Stored items =>
◇ ◇ ◇
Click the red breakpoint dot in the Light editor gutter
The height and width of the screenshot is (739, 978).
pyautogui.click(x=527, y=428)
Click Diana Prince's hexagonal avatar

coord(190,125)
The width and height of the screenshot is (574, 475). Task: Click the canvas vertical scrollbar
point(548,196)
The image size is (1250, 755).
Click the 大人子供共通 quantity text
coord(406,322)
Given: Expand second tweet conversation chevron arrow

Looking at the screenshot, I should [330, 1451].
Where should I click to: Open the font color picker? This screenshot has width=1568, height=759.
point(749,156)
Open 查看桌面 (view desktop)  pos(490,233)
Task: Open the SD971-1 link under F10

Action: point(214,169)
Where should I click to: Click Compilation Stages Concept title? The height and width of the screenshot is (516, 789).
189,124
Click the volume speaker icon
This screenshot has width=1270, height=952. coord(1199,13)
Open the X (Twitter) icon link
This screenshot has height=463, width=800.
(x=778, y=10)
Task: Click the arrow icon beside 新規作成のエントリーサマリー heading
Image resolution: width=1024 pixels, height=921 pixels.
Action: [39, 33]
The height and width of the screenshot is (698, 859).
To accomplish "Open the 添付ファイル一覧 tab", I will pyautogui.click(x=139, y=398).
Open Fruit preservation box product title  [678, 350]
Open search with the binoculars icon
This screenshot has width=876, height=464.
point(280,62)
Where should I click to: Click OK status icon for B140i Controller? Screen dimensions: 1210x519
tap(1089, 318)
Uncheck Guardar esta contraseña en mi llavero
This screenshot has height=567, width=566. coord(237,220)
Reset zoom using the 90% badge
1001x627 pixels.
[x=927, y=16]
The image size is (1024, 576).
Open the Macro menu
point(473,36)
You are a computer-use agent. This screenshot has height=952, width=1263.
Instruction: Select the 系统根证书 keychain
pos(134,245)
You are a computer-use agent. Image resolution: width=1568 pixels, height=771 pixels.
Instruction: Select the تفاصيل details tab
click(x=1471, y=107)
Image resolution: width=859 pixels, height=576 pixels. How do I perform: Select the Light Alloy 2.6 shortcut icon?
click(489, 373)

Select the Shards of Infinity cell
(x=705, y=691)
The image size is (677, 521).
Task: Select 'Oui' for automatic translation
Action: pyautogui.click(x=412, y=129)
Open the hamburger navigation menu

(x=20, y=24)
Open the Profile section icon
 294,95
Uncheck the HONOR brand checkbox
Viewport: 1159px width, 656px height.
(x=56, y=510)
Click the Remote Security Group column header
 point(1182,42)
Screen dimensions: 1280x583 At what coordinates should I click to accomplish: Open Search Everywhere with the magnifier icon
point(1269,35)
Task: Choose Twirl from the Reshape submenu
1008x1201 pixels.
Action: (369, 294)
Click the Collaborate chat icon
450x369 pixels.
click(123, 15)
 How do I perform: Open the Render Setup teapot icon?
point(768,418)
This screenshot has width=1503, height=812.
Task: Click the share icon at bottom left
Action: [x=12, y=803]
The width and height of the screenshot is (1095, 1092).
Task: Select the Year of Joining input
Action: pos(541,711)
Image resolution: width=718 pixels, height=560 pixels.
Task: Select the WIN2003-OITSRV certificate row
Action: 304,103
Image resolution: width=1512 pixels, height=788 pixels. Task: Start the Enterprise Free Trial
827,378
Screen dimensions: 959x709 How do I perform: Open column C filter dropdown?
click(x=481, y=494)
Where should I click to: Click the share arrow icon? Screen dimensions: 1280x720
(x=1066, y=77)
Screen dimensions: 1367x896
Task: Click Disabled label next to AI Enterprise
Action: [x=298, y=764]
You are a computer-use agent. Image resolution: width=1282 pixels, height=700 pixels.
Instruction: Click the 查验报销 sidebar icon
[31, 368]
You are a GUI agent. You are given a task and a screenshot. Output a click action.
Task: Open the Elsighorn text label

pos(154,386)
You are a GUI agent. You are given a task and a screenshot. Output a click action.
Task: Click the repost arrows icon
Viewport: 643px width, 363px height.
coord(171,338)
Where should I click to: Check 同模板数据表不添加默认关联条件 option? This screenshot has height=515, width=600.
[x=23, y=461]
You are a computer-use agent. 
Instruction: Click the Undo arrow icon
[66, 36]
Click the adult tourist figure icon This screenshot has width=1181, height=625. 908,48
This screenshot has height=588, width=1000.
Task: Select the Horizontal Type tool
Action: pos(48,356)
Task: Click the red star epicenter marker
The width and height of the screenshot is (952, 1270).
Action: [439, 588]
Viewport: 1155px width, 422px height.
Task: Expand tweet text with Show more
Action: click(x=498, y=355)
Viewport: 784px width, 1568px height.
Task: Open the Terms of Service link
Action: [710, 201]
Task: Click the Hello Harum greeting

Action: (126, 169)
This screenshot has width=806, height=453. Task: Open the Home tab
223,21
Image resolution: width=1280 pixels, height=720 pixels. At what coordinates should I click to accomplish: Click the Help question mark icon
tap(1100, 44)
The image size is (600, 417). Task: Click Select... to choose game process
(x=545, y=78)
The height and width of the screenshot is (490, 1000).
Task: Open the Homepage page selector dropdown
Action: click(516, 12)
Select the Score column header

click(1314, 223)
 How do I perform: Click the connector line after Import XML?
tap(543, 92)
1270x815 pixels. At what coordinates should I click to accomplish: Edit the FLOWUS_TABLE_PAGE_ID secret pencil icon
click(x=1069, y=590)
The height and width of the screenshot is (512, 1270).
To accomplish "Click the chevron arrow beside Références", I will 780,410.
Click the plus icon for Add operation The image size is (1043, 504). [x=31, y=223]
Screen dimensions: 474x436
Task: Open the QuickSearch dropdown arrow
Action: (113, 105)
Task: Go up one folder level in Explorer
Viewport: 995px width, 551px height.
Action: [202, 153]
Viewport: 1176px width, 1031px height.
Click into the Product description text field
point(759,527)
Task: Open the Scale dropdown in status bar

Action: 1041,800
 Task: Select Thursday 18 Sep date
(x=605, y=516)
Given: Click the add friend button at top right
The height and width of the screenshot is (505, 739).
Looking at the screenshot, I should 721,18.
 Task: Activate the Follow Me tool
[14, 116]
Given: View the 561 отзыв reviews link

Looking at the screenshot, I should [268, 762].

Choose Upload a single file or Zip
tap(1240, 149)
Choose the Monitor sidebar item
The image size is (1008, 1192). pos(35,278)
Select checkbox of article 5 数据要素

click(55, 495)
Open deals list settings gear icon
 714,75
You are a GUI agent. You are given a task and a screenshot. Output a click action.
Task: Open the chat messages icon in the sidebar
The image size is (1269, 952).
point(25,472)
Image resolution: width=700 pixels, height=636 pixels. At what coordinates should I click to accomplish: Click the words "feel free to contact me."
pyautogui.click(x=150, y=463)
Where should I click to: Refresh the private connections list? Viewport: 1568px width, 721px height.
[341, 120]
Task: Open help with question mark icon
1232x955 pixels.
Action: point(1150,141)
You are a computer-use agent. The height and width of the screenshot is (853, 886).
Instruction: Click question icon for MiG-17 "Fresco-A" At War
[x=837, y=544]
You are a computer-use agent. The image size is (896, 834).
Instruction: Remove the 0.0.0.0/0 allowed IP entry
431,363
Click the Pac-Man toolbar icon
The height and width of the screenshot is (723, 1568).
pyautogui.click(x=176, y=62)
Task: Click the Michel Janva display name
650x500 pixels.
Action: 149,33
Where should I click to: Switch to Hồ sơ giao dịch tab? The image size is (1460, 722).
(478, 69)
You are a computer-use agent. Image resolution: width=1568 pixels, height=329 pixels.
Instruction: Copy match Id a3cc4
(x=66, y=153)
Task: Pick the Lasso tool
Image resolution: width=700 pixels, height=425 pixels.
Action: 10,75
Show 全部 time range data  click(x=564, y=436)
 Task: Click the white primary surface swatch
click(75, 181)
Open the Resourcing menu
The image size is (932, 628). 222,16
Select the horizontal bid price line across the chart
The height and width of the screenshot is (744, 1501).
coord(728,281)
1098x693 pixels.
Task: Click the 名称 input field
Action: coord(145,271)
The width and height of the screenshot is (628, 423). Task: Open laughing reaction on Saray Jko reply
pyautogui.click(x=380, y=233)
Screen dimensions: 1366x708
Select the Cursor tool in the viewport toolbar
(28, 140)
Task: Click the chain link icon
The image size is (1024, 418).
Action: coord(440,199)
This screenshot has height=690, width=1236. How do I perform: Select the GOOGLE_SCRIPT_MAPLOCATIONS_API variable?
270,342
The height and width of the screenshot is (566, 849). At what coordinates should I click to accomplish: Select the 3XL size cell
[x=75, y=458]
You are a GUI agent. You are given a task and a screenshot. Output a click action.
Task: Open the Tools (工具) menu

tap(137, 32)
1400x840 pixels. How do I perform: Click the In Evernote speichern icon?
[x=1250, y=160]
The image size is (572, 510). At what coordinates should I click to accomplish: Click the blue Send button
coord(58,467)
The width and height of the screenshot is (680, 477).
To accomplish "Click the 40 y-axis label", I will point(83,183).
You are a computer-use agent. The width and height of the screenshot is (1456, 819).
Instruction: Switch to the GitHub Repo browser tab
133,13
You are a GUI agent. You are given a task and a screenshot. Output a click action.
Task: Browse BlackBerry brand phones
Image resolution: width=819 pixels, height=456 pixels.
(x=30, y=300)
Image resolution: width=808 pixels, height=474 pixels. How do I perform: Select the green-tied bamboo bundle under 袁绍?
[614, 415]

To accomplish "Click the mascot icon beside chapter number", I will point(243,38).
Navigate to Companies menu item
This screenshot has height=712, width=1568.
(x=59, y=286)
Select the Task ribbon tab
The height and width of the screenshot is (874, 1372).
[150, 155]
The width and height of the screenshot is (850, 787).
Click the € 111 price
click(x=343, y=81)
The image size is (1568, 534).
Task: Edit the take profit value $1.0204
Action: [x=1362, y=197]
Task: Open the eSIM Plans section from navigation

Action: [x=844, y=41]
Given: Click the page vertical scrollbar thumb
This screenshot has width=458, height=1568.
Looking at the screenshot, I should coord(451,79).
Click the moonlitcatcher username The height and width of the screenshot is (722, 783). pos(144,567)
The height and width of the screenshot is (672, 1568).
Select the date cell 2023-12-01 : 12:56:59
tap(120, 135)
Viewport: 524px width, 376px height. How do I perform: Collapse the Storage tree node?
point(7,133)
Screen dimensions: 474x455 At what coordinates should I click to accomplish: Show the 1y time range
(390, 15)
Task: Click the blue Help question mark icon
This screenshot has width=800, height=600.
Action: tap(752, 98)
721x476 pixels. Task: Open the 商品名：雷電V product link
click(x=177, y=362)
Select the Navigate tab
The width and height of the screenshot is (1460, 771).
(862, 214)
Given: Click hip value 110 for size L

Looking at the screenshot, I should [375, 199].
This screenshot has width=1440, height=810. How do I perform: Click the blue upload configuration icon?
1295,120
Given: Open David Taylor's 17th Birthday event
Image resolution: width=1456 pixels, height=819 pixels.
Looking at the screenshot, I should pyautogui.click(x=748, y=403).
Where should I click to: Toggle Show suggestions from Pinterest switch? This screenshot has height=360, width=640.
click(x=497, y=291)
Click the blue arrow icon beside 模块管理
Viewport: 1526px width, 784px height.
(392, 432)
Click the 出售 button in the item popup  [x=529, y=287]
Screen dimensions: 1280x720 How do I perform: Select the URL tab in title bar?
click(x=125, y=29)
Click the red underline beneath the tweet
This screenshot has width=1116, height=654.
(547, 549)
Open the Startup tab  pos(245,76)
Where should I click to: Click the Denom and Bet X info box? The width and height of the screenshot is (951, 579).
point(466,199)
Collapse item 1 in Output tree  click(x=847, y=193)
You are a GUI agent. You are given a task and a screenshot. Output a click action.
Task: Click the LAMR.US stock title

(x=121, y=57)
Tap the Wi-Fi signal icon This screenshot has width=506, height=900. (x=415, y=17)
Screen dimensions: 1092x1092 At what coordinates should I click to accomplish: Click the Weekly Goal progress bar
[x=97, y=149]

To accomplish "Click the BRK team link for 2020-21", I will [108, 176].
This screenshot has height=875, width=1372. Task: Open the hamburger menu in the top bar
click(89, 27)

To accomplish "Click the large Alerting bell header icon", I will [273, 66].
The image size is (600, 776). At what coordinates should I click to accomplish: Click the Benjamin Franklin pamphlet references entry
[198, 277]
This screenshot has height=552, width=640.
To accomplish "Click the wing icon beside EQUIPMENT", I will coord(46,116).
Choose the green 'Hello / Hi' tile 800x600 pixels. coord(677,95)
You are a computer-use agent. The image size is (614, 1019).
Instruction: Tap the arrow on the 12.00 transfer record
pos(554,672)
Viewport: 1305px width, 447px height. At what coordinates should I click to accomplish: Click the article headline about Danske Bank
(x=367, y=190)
◇ ◇ ◇
Exercise prompt => Copy exactly, please, the span of lines that begins at the line with "Instruction: Tap the" and ends at the last line of the data, both included.

Solution =>
Instruction: Tap the arrow on the 12.00 transfer record
pos(554,672)
Viewport: 1305px width, 447px height. At what coordinates should I click to accomplish: Click the article headline about Danske Bank
(x=367, y=190)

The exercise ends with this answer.